Saturday, September 15, 2012

catatan kehidupan nomor tiga puluh delapan

Seingat saya, Karl Marx pernah cerita begini: 

Alam tidak memberikan makanan kepada manusia seperti halnya binatang yang bisa langsung main sikat tanpa perlu mengolahnya atau -- memasaknya terlebih dahulu. Alam hanya memberikan bahan makanan yang harus diolah kembali oleh manusia, selanjutnya? Ya terserah anda. Dengan demikian tak berlebihanlah bila Marx menasbihkan manusia sebagai mahluk yang harus bekerja karena alam pun sudah mengaturnya demikian rupa.

Pada dasarnya, manusia memang harus bekerja, tujuannya ya untuk memenuhi kebutuhan dirinya, untuk mempertahankan hidupnya. Tapi bertahun-tahun kemudian uang diciptakan dan peradaban pun mengalami percepatan. Manusia kini bekerja bukan lagi untuk mendapatkan sejumlah nonimal uang yang diharapkan bisa memenuhi kebutuhan dirinya, tapi juga mencakup kebutuhan pandangan orang lain akan dirinya (misalnya; membeli gengsi), untuk memenuhi tuntutan kelas sosial (yang bodohnya kelas tersebut juga diciptakan oleh dirinya sendiri) dan pandangan Tuhan tentang dirinya (misalnya; untuk biaya naik haji). Ya, kira-kira demikian yang bisa saya simpulkan.

***

Sudah hampir dua bulan saya bekerja di sebuah perusahaan software yang memproduksi tools untuk media filtering dan monitoring. Kebanyakan orang yang -ketika saya memberitahu pekerjaan saya- akan melontarkan pertanyaan kedua; "Apaan tuh?" Jadi mungkin saya akan jelaskan saja disini pekerjaan saya, sehingga teman-teman saya yang kebanyakan wartawan (dan sangat kepo sekali orang-orangnya) tidak perlu repot-repot lagi bertanya, "Apaan tuh?"

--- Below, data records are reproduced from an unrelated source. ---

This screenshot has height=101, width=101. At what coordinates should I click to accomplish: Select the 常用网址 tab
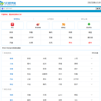point(17,19)
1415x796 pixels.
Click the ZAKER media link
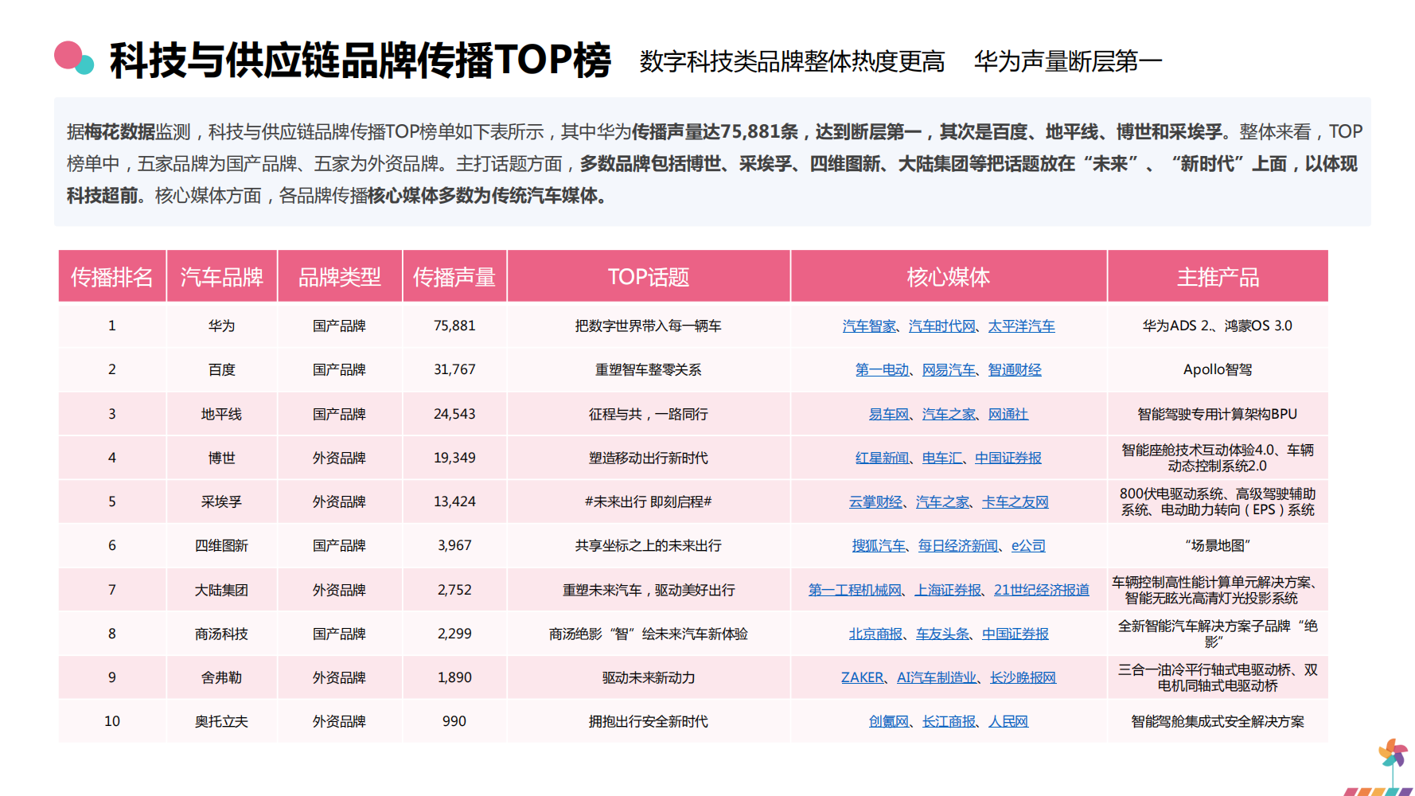pos(862,678)
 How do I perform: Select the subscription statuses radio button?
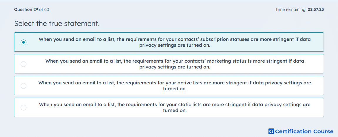point(24,42)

Intinya sih begini, saya bertugas untuk memonitor, menganalisis, membaca grafik dan data, lalu menyimpulkan, apa-apa saja yang ditulis oleh wartawan media anu, media ono, basically semua media sih, terutama yang sering sekali menuliskan berita dengan negative sentiment yang berlebihan untuk client saya. Berhubung sekarang sedang jelang pilpres 2014, maka client saya pun adalah orang-orang yang sedang melakukan pre-campaign untuk calon RI satu.

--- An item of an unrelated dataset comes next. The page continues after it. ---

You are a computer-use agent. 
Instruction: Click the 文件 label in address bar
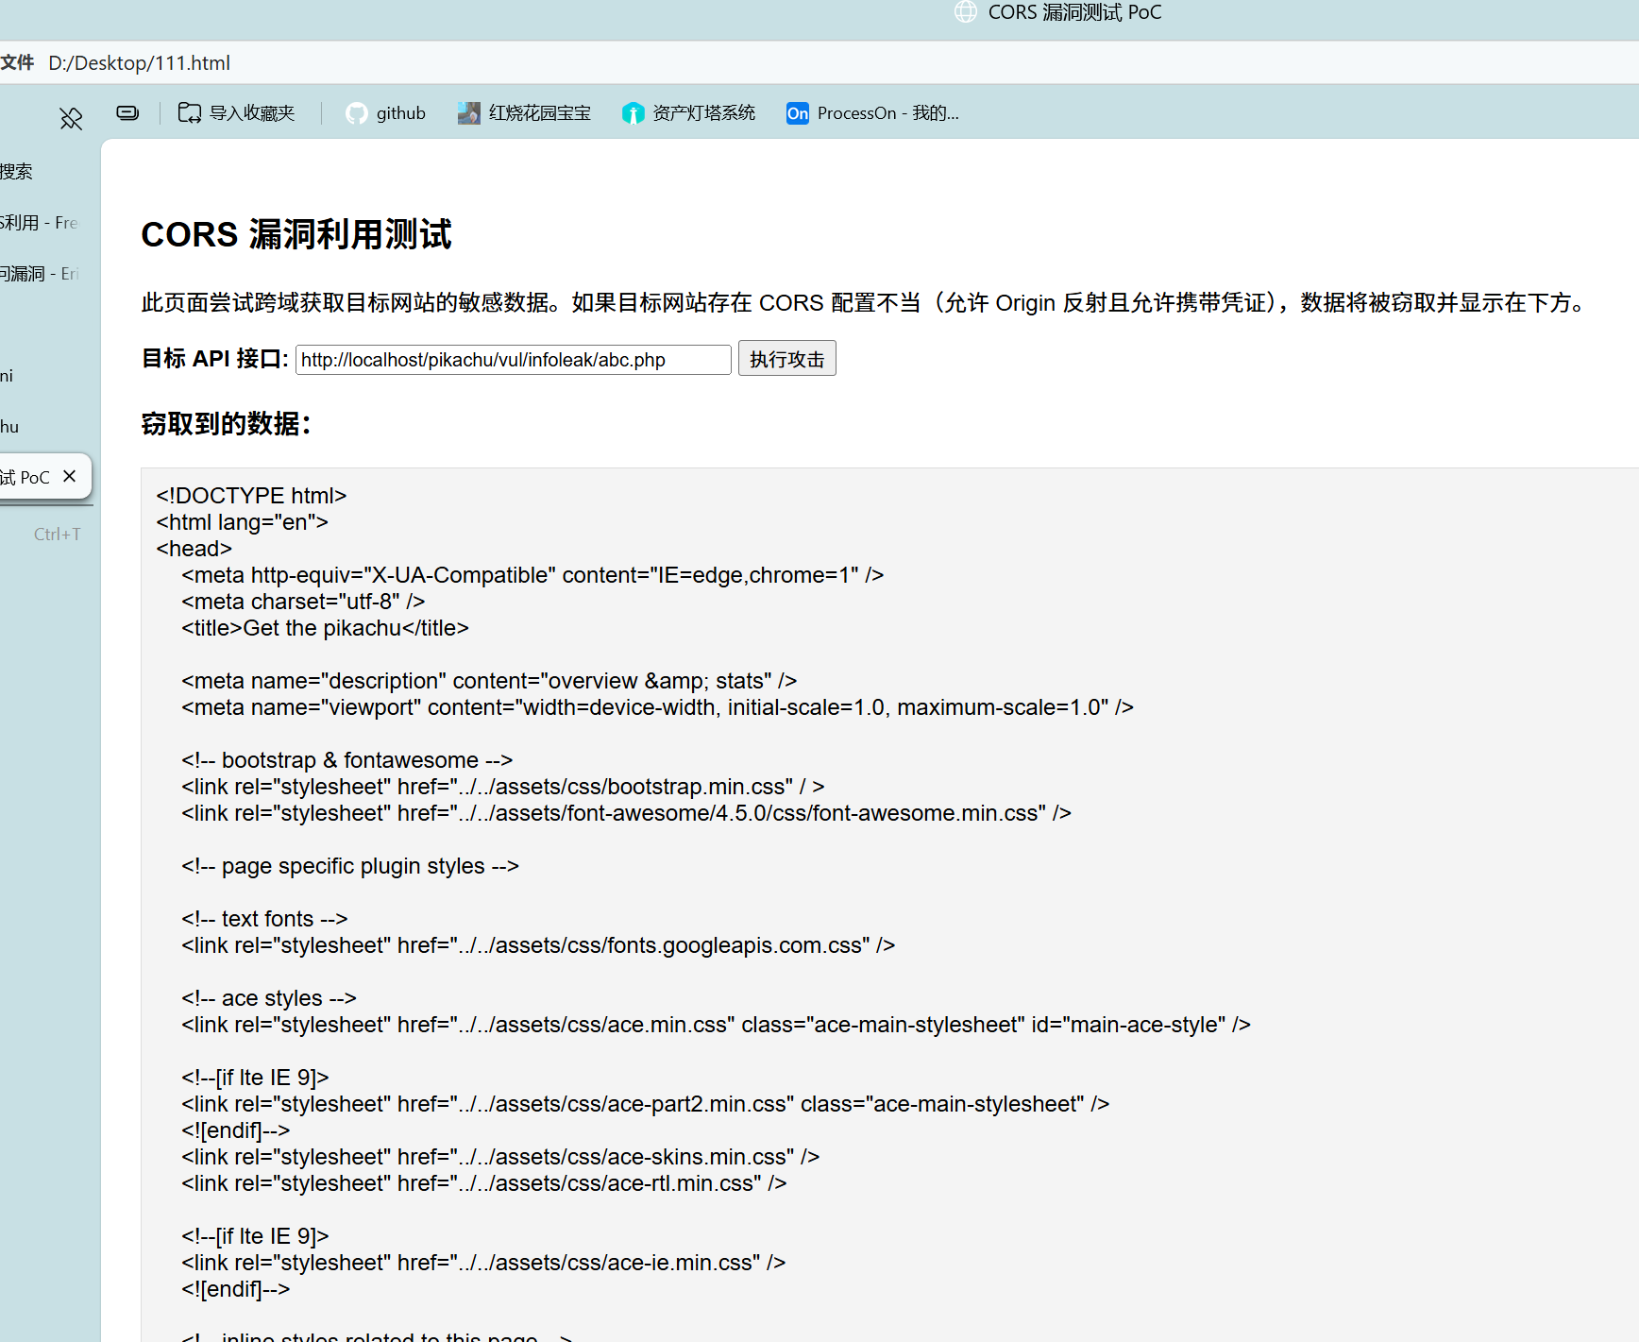(17, 63)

Saya tidak terlalu paham politik. Dari angka satu sampai sepuluh, mungkin saya dapat nilai tujuh. Itu berarti B yang hampir ke C, it's B minus, and i wanna get an A.  Itu salah satu alasan saya menerima pekerjaan ini. Saya ingin belajar. Di kantor baru ini saya bertemu dengan orang-orang yang paham sekali carut-marutnya dunia politik. Mereka yang memiliki analisis tajam membaca strategi propaganda dari perspektif media, dan saya belajar sangat banyak dari mereka. Middle boss saya adalah redaktur-redaktur majalah terkemuka yang sudah sangat berpengalaman. Sejujurnya saya senang bisa mengenal dan bekerja bersama mereka. 

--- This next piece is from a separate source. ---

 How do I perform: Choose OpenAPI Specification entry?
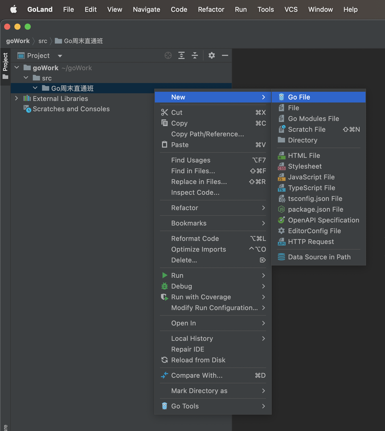(323, 220)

Tapi setelah dua bulan berlalu, rasa itu datang lagi. Rasa yang sering hinggap ketika saya sedang menjalani sesuatu yang membutuhkan komitmen jangka panjang; rasa bosan. Rasa bosan ini memiliki variable pula, saya rindu jadi wartawan (alah). Sekitar dua minggu yang lalu, sebuah perusahaan grup media menghubungi saya, menawarkan pekerjaan sebagai wartawan untuk sebuah majalah. Grup media ini sebenarnya memang sudah saya incar sejak saya lulus kuliah satu tahun lalu. Oh sungguh bimbang hati anakmu ini, Mak. 

Hari kamis kalau saya tidak salah ingat, saya mendatangi juga kantor media tersebut. Jadwalnya hari ini adalah test tulis. Ini dia kantor yang sempat menjadi kantor impian saya dulu. Saya menunggu di lobby sampai resepsionis mempersilakan saya naik ke lantai empat, yang ternyata adalah ruang redaksi majalah tersebut. Lima detik setelah saya melangkah keluar dari lift, saya tergugu. Kantor ini penuh dengan monitor berkonde jaman megalitikum. Hehe. Saya jadi curiga pc mereka masih level pentium. Alamak. Terus-terang saja, saya langsung membandingkan dengan kantor saya yang serba Mac, serba canggih.

Lalu sesi selanjutnya, offering salary. Saya bertemu dengan pemimpin redaksi sekaligus vice president media grup tersebut. Sialnya, angka yang mereka tawarkan lebih rendah dari angka di kantor saya sekarang. Saya berusaha melobi mereka, mencoba menggugat angka yang lebih rendah itu, tapi mereka bersikukuh. Intinya, rate salary level di perusahaan mereka memang seperti itu. Hmmm.. 

Logikanya, seorang pekerja akan mencari angka yang lebih besar bukan ketika mereka harus berpindah kerja? Ya, saya paham itu. Tapi ditempat itu saya bisa jadi wartawan, bisa menulis, bisa mengeluarkan ide-ide di meja redaksi, ahh betapa menyenangkan. Tapi.. tapi.. ahh betapa banyak 'tapi' yang keluar di kepala saya siang itu sampai akhirnya saya memutuskan untuk mentraktir diri saya sendiri segelas kopi. 

***

Kembali ke cerita Marx, saat itu dia juga meramalkan bahwa ketika uang sudah menguasai peradaban, manusia akan melakukan apa saja demi uang. Mereka akan bekerja demi uang - bukan untuk memuaskan diri sendiri, bukan untuk aktualisasi diri, bukan pula untuk kebutuhan. Manusia - tak ada bedanya dengan robot pencari uang, yang bisa disetel sedemikian rupa untuk terus menghasilkan tanpa memerhatikan kebutuhan. Jadi, sekarang mana yang kau pilih? Uang atau kepuasan? Karena meski kerap disamakan atau dianggap saling bersinggungan, ternyata dua hal itu adalah hal yang sangat berbeda dan tidak memiliki korelasi antara satu dan yang lainnya.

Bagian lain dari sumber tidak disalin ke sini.